The Horsetails, like the Club Mosses, have had [28] a very important past. Although they are few in number, as far as the species are concerned, they still retain many striking characteristics. Without a doubt the Palæozoic Horsetails grew into giant plants, sending out branches and developing trunks which in some ways are comparable to those possessed by our trees at the present time. These great stems seem to have arisen from rhizomes which travelled about in the mud of the coal jungles. It is usual to refer to these Palæozoic Horsetails as Calamites, owing to the fact that they were originally supposed to bear a resemblance to a reed (Calamus). In the later rocks, such as those which belong to the Jurassic and Triassic periods, occur the Equisetites, plants which were still of great size, but already in some respects showing signs of that decline which has culminated at the present day in the little group of plants which, were it not for a certain robustness of growth, would find it hard to maintain their position at all.

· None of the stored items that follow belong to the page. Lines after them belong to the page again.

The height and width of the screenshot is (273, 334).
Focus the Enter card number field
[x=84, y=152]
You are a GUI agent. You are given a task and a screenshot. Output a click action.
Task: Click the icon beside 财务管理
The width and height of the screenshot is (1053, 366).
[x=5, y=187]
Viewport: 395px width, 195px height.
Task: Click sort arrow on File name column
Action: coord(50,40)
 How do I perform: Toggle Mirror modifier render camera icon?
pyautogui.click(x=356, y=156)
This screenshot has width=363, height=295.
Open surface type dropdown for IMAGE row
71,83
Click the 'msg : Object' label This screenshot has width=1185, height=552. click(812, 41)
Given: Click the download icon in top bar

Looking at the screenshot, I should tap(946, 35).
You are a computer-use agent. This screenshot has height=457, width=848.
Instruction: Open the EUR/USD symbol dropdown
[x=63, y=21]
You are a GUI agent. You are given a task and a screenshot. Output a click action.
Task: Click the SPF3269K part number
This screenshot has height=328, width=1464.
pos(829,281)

To complete our brief survey of the Vascular Cryptogams it is now necessary that we should review the position of these plants at the present time. Of course in number the Ferns are enormously in advance of all the other plants put together. In the whole world, there are not far short of seventy distinct genera, which include anything between three and four thousand species. The Ferns of the United Kingdom number not far short of fifty, and there are certain variations from the type which some folk are tempted to include as species. For some reasons which we cannot well understand, the Ferns alone amongst the Vascular Cryptogams have been able to hold their own in the world. It is probable that [29] there are quite as many species, and that these are as varied, to-day as has ever been the case. The size of Ferns, as we have already seen, varies enormously. In the tropics and in Australasia there are Tree Ferns eighty feet in height, whilst with many of the Filmy Ferns the size is scarcely larger than that of Mosses. Owing to the fact that it is so necessary in the scheme of reproduction, the majority of Ferns are lovers of moisture. None the less, a few specimens have adapted themselves marvellously to drier conditions. Thus the Bracken will grow on the exposed hillside or cliff-top even where its rhizomes cannot carry the roots to a great amount of moisture. Some of the most interesting species of Ferns are those which grow on walls and rocks, where there is little dampness, during the summer at any rate. Many of these have adopted special devices to cope with drought, such as are to be seen in the Scaly Spleenwort. Here the underside of the frond is covered with hairy scales, and in dry weather the leaves roll up so that the well-protected underside is alone exposed to the sun. After all, however, Ferns are most at home where there is a comparatively deep shade with abundance of moisture. Many species which will grow in somewhat dry situations attain a much finer development under happier conditions.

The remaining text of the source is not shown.